Permanente link
Naar de actuele versie van de regeling
http://lokaleregelgeving.overheid.nl/CVDR735107
Naar de door u bekeken versie
http://lokaleregelgeving.overheid.nl/CVDR735107/1
Verordening op de Adviesraad Participatiewet Amsterdam
Dit is een toekomstige tekst! Geldend vanaf 07-02-2025
Intitulé
Verordening op de Adviesraad Participatiewet AmsterdamDe raad van de gemeente Amsterdam,
gelezen het voorstel van burgemeester en wethouders van 10 december 2024;
gelet op artikel 47 van de Participatiewet, artikel 2, derde lid, van de Wet sociale werkvoorziening en artikel 84, eerste lid, van de Gemeentewet;
besluit de volgende verordening vast te stellen:
Verordening op de Adviesraad Participatiewet Amsterdam
Artikel 1 Definities
In deze verordening wordt verstaan onder:
- a.
cliënt: de persoon als bedoeld in artikel 7 van de Participatiewet of de ingezetene die geïndiceerd is als bedoeld in artikel 1, eerste lid, van de Wet sociale werkvoorziening;
- b.
cliëntenorganisaties: cliënten die zich als groep laten vertegenwoordigen en organisaties die gezien hun statutaire doelstellingen de belangen van cliënten behartigen, werknemersorganisaties daaronder begrepen;
- c.
college: college van burgemeester en wethouders van de gemeente Amsterdam;
- d.
Adviesraad: Adviesraad Participatiewet Amsterdam;
- e.
wetten: Participatiewet en Wet sociale werkvoorziening.
Artikel 2 Instelling en taak Adviesraad
-
1. Er is een Adviesraad Participatiewet Amsterdam, bestaande uit cliënten en vertegenwoordigers van cliëntenorganisaties. De Adviesraad is een adviescommissie als bedoeld in artikel 84, eerste lid, van de Gemeentewet.
-
2. De Adviesraad heeft als taak om vanuit het perspectief van cliënten gevraagd en ongevraagd advies uit te brengen aan het college over de uitvoering van de wetten.
-
3. De Adviesraad betrekt bij de uitvoering van haar taak cliënten of hun vertegenwoordigers en cliëntenorganisaties buiten de Adviesraad.
Artikel 3 Doelstelling
Met de instelling van de Adviesraad wordt beoogd de kwaliteit van de uitvoering van de wetten te bevorderen en het draagvlak bij de uitvoering te vergroten.
Artikel 4 Bevoegdheden
-
1. De Adviesraad is bevoegd om vanuit het perspectief van cliënten gevraagd en ongevraagd advies uit te brengen aan het college over de uitvoering van de wetten.

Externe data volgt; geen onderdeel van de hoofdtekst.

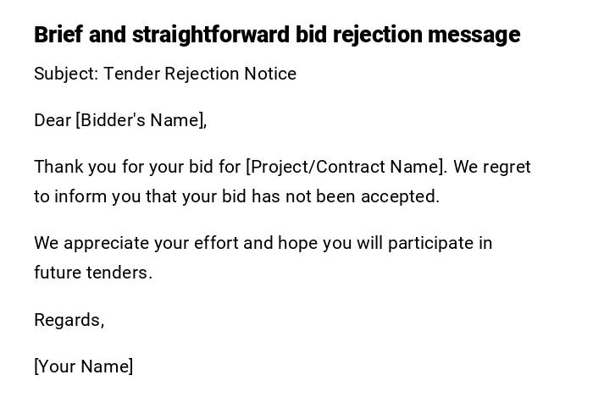Click "Tender" in the subject line

[131, 74]
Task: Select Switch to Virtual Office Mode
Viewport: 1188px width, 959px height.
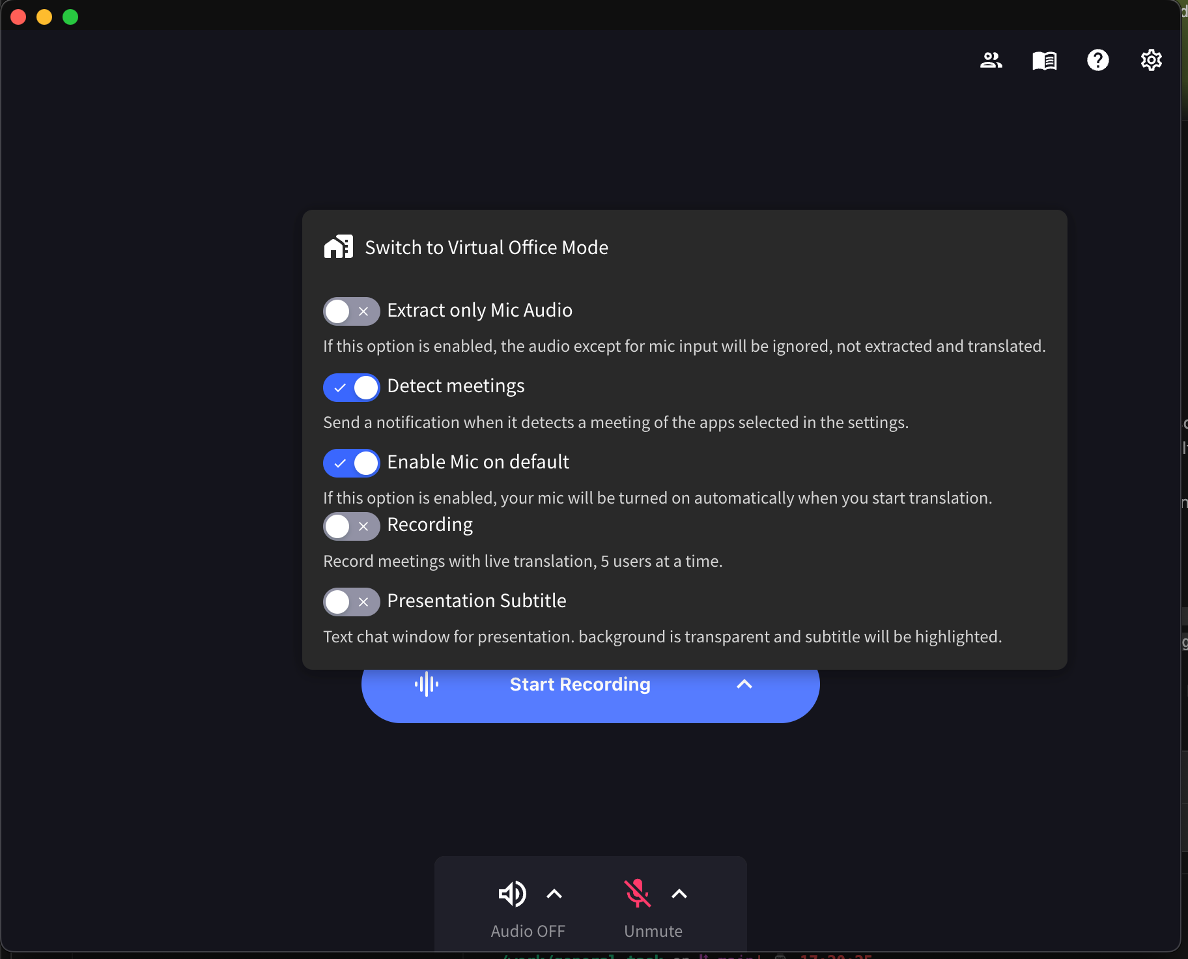Action: 486,248
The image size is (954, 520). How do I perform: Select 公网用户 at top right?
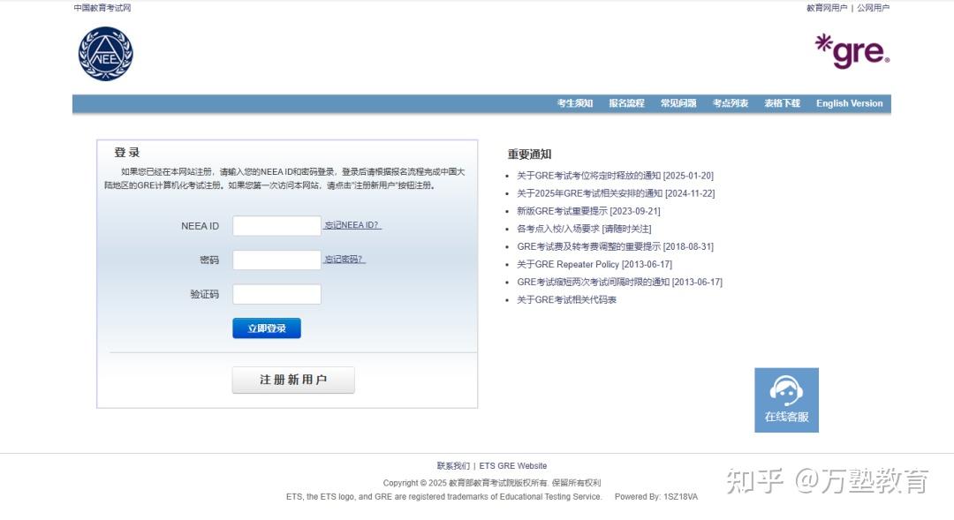tap(871, 7)
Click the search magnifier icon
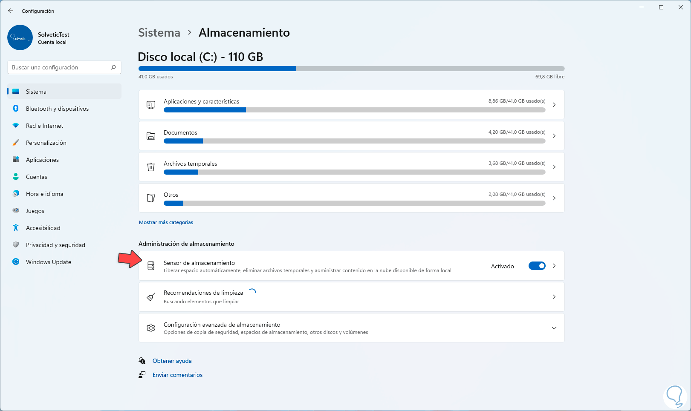Image resolution: width=691 pixels, height=411 pixels. pyautogui.click(x=113, y=67)
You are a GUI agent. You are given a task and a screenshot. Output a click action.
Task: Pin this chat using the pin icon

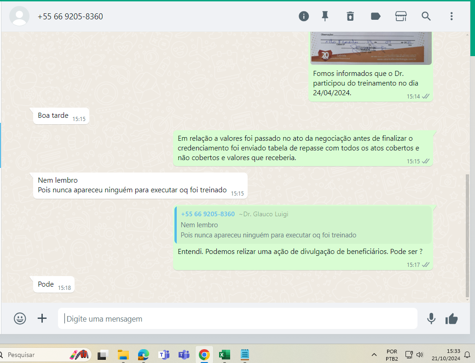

Dit betreft in ieder geval de voorbereiding, uitvoering, controle en evaluatie van gemeentelijk beleid, waaronder plannen, projecten en regelgeving.
-
2. De Adviesraad is bevoegd het college te adviseren bij het ontwikkelen en aanpassen van de informatievoorziening aan cliënten.
-
3. De Adviesraad is niet bevoegd te adviseren over klachten, bezwaarschriften en andere aangelegenheden die alleen op individuele cliënten betrekking hebben.
Artikel 5 Samenstelling
-
1. De Adviesraad bestaat uit ten minste zes en ten hoogste twaalf leden.
-
2. Het lidmaatschap van de Adviesraad is onverenigbaar met het lidmaatschap van de gemeenteraad, het college, een bestuurscommissie of enig ander bestuursorgaan van de gemeente of gemeenschappelijke regelingen waaraan de gemeente deelneemt. Ook zijn personen uitgesloten van lidmaatschap die lid zijn van een andere adviescommissie als bedoeld in artikel 84, eerste lid, van de Gemeentewet, of in dienst of in opdracht van de gemeente betrokken zijn bij de uitvoering van de Participatiewet of de Wet sociale werkvoorziening.
Artikel 6 Werving, selectie en benoeming leden
-
1. Het college benoemt de leden van de Adviesraad.
-
2. De werving en selectie van de leden van de Adviesraad geschiedt aan de hand van een door het college opgesteld functieprofiel. Het college betrekt de Adviesraad bij de totstandkoming daarvan.
-
3. Het college werft en selecteert de leden van de Adviesraad bij de eerste samenstelling van de Adviesraad.
-
4. Bij beëindiging van lidmaatschap van een lid van de Adviesraad, draagt een selectiecommissie een nieuwe kandidaat voor aan het college. De zetels in de selectiecommissie worden gelijk verdeeld tussen door het college aangewezen personen en leden van de Adviesraad.
-
5. Bij gebrek aan een voordracht door de selectiecommissie benoemt het college een lid zonder voorafgaande voordracht. Het college kan daartoe overgaan als zij herhaaldelijk schriftelijke verzoeken om een voordracht heeft gedaan, en de zittingstermijn van een lid binnen een maand eindigt of als vier maanden zijn verstreken na tussentijdse beëindiging van lidmaatschap.
-
6. Degenen wiens lidmaatschap van de Adviesraad of van de Participatieraad Amsterdam onder de Verordening op de participatieraad geëindigd is, kunnen niet worden benoemd.
-
7. Het college en de Adviesraad streven naar een gelijke verdeling van de zetels in de Adviesraad tussen cliënten en cliëntenorganisaties, waarbij ten hoogste één zetel per cliëntenorganisatie wordt vervuld. Daarnaast streven zij naar een diverse samenstelling van de Adviesraad qua achtergrond, stadsdeel en stadsgebied, en de doelgroepen van de wetten.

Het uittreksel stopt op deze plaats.